We often forget how systemic the oppression was – that the postmen made snide or overt insults at Americans writing to their Japanese neighbors, that school children were frowned at for waving a hello to their once-equal classmates, that jobs were scarce after Pearl Harbor or of the Japanese-American’s sheer identity crisis when they barely spoke Japanese and lived in a society where Pearl Harbor was deeply entrenched in memory.

And it’s a straight line from subtle WW2 American-racism to today. It’s a straight line to our violin teacher refusing to teach a non-brahmin child, the school that undeniably rejected applications on the basis of caste, the schoolyard gangs formed and the hellos that were never heard on the basis of systemic racism, casteism, sexism or xenophobism.

1942 to 2021, the system lives on. Julie’s effortless prose makes it easier to see.

Thoughts: Palestine – Joe Sacco

The last time I cried while reading a book was a decade ago when the final Harry Potter book was released and the words, ‘Here lies Dobby, a Free Elf’ were carved on stone atop a child sized burial mound. Ten years later, I found a work that moved me to tears through a non-fiction that only aims to narrate the staggeringly grim world we live in.

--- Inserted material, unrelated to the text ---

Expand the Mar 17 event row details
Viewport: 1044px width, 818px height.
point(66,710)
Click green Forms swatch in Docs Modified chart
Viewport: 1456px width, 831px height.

Joe Sacco brings out every little detail in one epic of his work, Palestine: every face, every word and every emotion detailed in the book is so well expressed and so well disguised as a passer by, a passing remark and a motion to be forgotten about. Yet they stay on- haunting the readers, ringing in our ears and singing their despair for us to hear over and over again.

I’d picked up this book a couple of months earlier, intending to finish it. But my lack of knowledge about the Palestine-Israel conflict screamed out to me at every page, every tile. It made me so uncomfortable that I dropped it altogether, deciding that I’d read an Introduction to Palestine- Israel Conflict by Gregory Harms to educate myself first. That… never happened. I read a few pages, skimmed through a few chapters and read up on Wikipedia to satisfy the mood-swings of my curiosity and calm my ignorance induced panic.

I picked this book up again this week and found it to be a work of art that stands easily alongside the titanic shadows of Maus and Persepolis- both books I had thoroughly enjoyed earlier. You don’t need a lot of prior knowledge to venture into this one, the author clearly knows the ignorance of his readers and has handled it here kindly, politely.

The story- if we could call it that- is a loose narration of the events and scenes as experienced by the author in Palestine and they paint a dramatic picture. We notice ourselves (alongside the author) first struggling to accept the pain Palestinians suffer through everyday. Later, just as the author does- we settle to accept it. It still aches, it still pains when an old orphaned mother talks about her son jailed and her daughter-in-law deported, but we’re too broken to feel the crushing blow again. That’s what I felt, exactly mimicking Sacco’s crude character.

By drawing himself to be a story-thirsty, fame-craving journalist, Joe Sacco does us a favour of allowing us to feel like the better human being every now and then. It allows us the cruel, tiny satisfaction of not being as bad, as being the bigger person. This realization hit me only towards the end of the book, and once again I gaped at the intricacy and planning this book would have taken to complete.

There are a few pages and a few panels that I know I will carry with me forever, ones that left an impact I haven’t yet entirely dealt with and I couldn’t help but share just a few here.

A panel that left me as bewildered as the author himself is made, right here:

A page that made me panic more about being unaware, and resolve to never relate to the apathy the speaker here boasts from with her all her gloried privilege and unmentioned ignorance.

One of the many many pages that took me to the brink of tears.

I would share a lot more but I’d end up stealing from your experience of reading the book if you haven’t already. It is a magnificent, devastating read, and one that I know I’d carry with me forever.